Он провел Джироламо вокруг алтаря к углу, где нащупал когда-то резьбу, поднял алтарный покров и снова проследил пальцем двойную арку, фигурку из палочек, увенчанную двойным кругом – теперь он понимал, что круги изображают голову святого и светящийся нимб. А большой круг, которым обведена вся фигура – что же еще, как не саркофаг?
В полумраке блеснули широко распахнутые глаза Джироламо.
– На перстне был такой же узор.
– Я думаю, две арки изображают скинии главного алтаря верхней и нижней церкви, – объяснял Конрад. – хранится святая святых, освященное тело Господа нашего, как в первой скинии хранились скрижали Моисея.
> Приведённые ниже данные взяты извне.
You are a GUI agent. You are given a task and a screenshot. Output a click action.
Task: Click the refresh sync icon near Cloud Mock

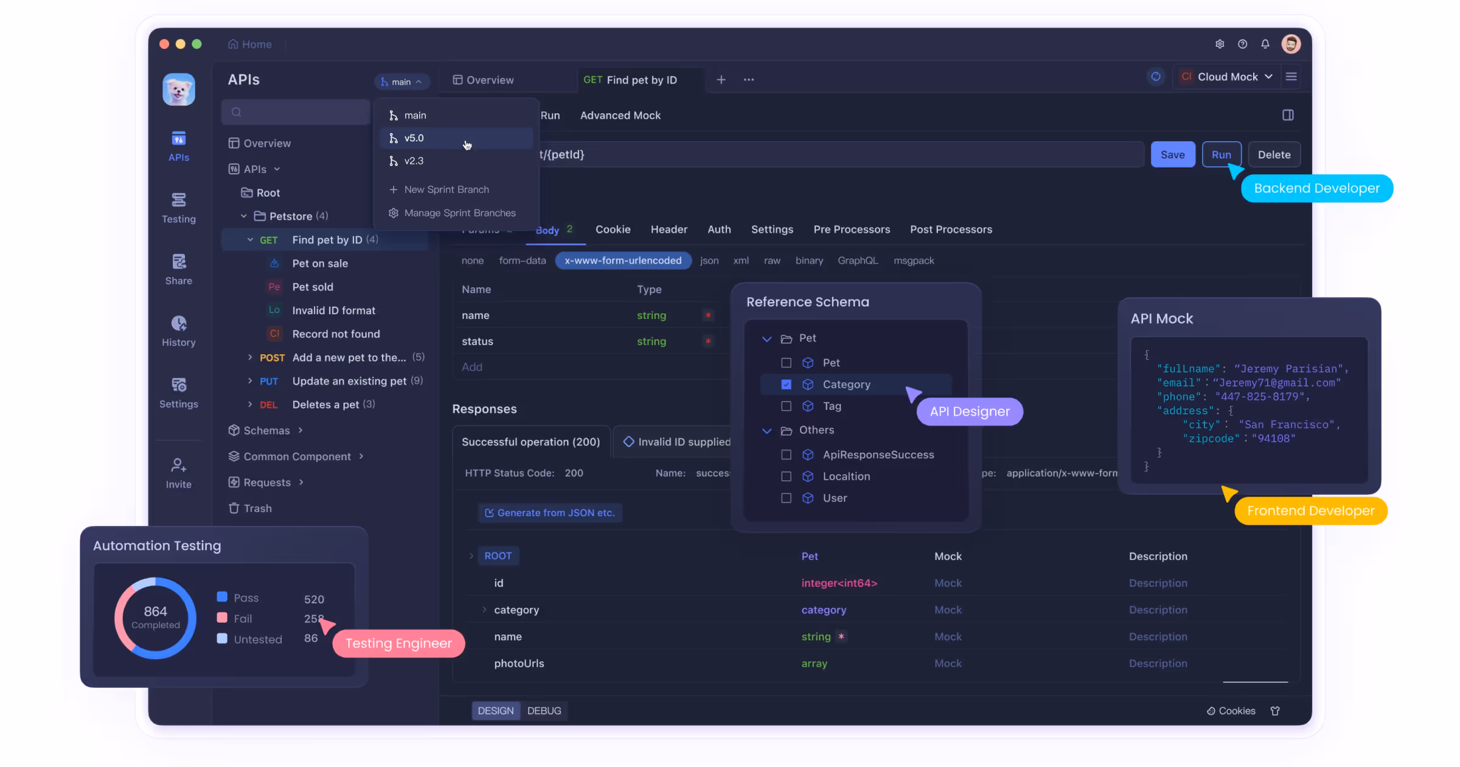1156,77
Фигура с нимбом, заключенная в крипте под нижней аркой, – святой Франциск. Мы сейчас стоим прямо на его могиле.
Джироламо пожевал ноготь. Он явно не был убежден.
– Пожалуй, возможно. Но чтобы сдвинуть алтарь и начать раскопки, мне нужны гораздо более надежные доказательства.
– Но что-то же надо делать! – в отчаянии проговорил Конрад. – Вы могли бы заставить епископа Иллюминато признать истину. Надо вернуть легендам цельность!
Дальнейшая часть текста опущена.